◆ DESCRIPTION OF THE TASK ◆
Repeat word for word the part of the email thread below starting with "On Mon, Apr" and going on through "enough with it.".

◆ PASSAGE ◆
══════════
On Monday, April 10, 2017 at 12:45:39 PM UTC-5, Jeffrey Warren wrote:
Hi, Jesse - actually I think the issue with code display is a bug we should attempt to fix -- simply that the current renderer in research notes doesn't recognize code fences. Would you be willing to open an issue for this on our site's GitHub site? https://github.com/publiclab/plots2/issues/new

Thank you!
On Mon, Apr 10, 2017 at 12:18 AM, Jesse S <jesse....@gmail.com> wrote:
Thank you Jeff, I did my best to write it up here: /n/14103
I'm having trouble getting the code to show up as code...I tried to go in and find what was conflicting with markdown but I'm not familiar enough with it.

On Thursday, April 6, 2017 at 1:46:00 PM UTC-5, Jeffrey Warren wrote:
Thanks, Jesse - a research note would be great, this sounds really interesting! 
On Tue, Apr 4, 2017 at 10:30 PM, Jesse S <jesse....@gmail.com> wrote:
https://io.adafruit.com/jesseslone/dashboards/water-quality-sensor

I thought I would share this in case someone is looking for a similar monitoring capability.  I am currently using a NodeMCU board based on the ESP8266, but I will be transferring the project over to Adafruit's feather ecosystem to take advantage of some additional wireless options.  The ESP8266 has some impressive capabilities, like an onboard SSD that can be used for data logging, so that connectivity issues don't disrupt your data, etc.  It also has a sleep mode, as do the Atlas Scientific boards, that could allow the device to run for at least a month on a rechargeable battery.  The code is terrible in its current state, as there are currently no libraries for the Atlas Scientific boards that utilize their I2C capabilities.

These sensors are in a small wastewater treatment system.  The test system does not discharge into waterways, and the treated water is used for landscaping irrigation. I'm trying to find a way to model what is referred to as BOD or biochemical oxygen demand (basically quantify the volume of biological waste) based on how the treatment volume responds to certain events, such as aeration. With that information, treatment parameters can be adjusted to reduce the release of ammonia and other compounds into waterways.

As a side benefit, constant monitoring can reduce pollution events by timely notification of mechanical failures.  I'll try to get it written up as a research note if it would be appropriate.  Next step is adding a feed that indicates when aeration starts and stops so that the data will make a little more sense.
══════════
◆ INFORMATION SHOWN ◆
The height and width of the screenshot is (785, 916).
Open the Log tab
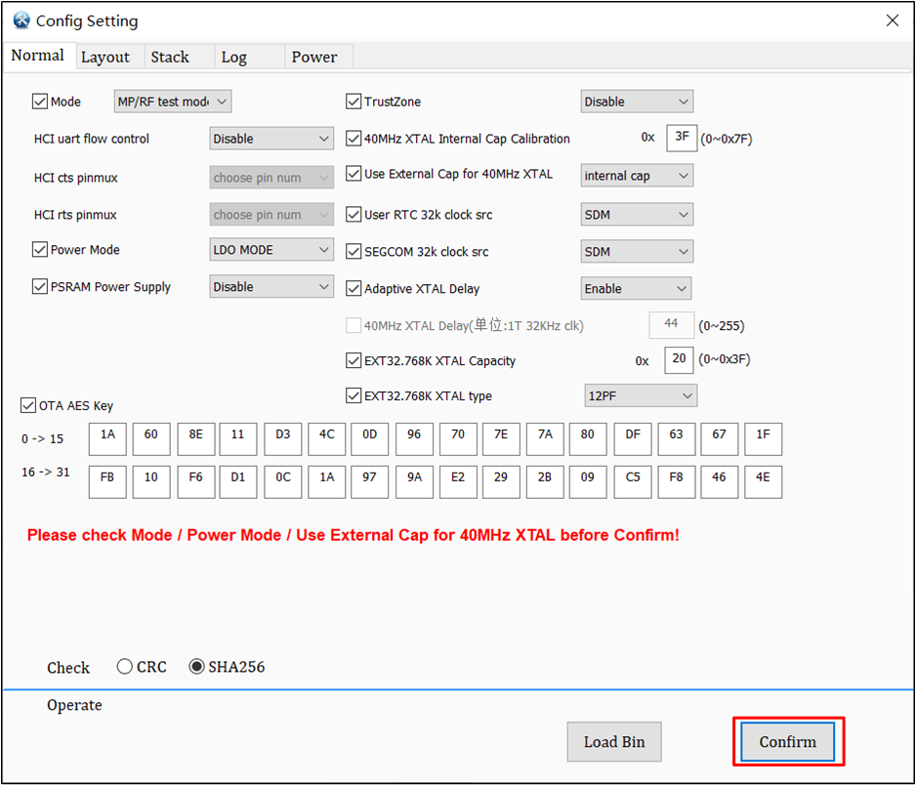[233, 57]
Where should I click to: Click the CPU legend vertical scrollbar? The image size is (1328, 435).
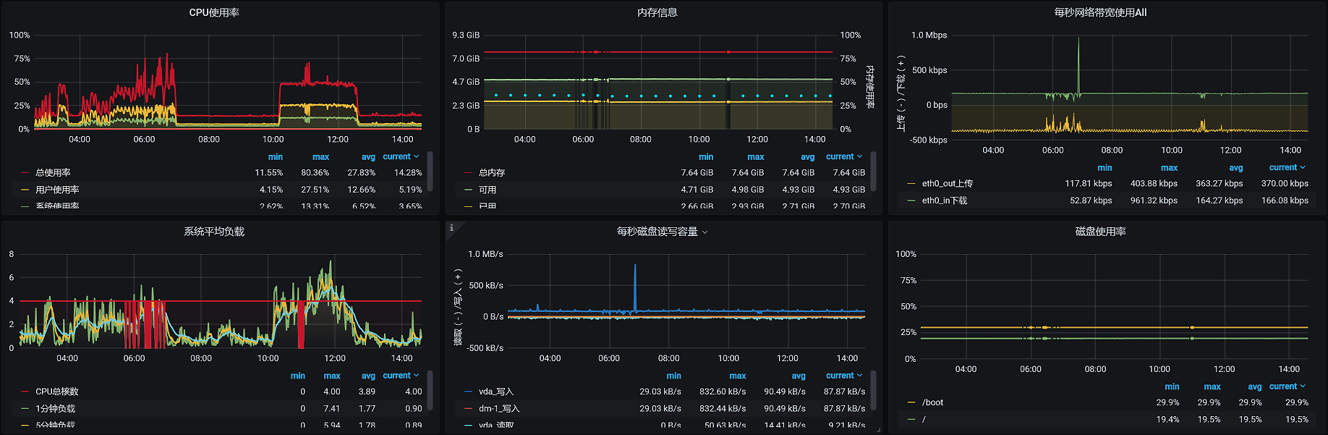coord(430,171)
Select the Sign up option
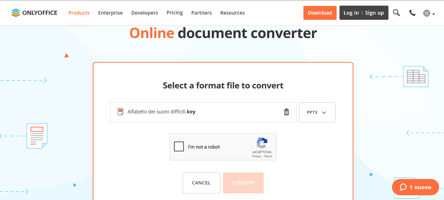 click(374, 13)
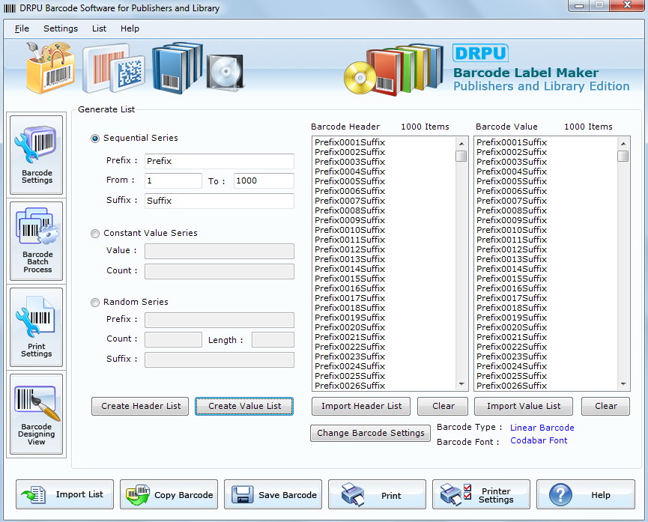This screenshot has height=522, width=648.
Task: Open Barcode Settings from the sidebar
Action: coord(37,156)
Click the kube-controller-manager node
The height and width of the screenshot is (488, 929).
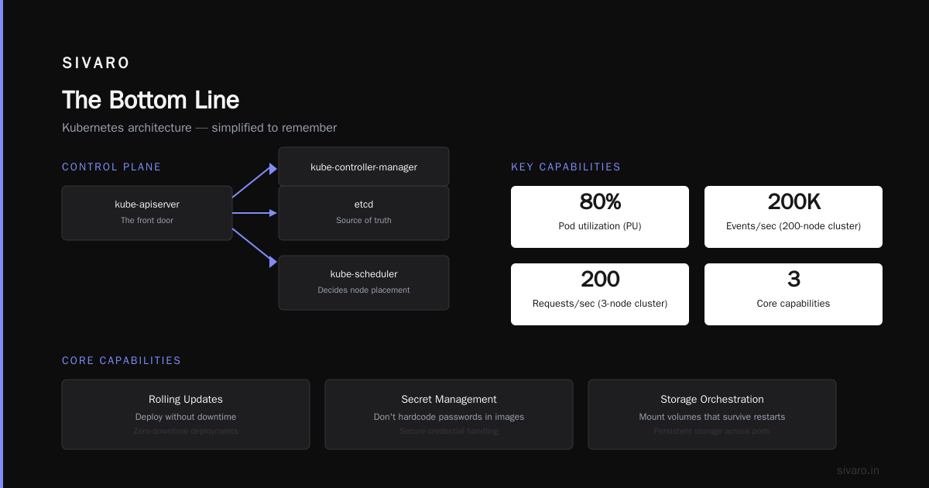pyautogui.click(x=364, y=167)
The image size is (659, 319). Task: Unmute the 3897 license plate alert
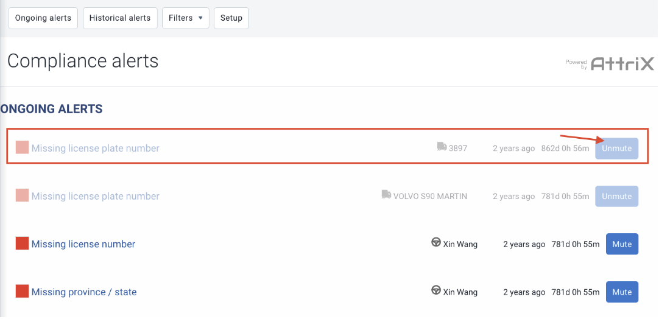click(616, 149)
══════════
◆ ANSWER BOX ◆
On Mon, Apr 10, 2017 at 12:18 AM, Jesse S <jesse....@gmail.com> wrote:
Thank you Jeff, I did my best to write it up here: /n/14103
I'm having trouble getting the code to show up as code...I tried to go in and find what was conflicting with markdown but I'm not familiar enough with it.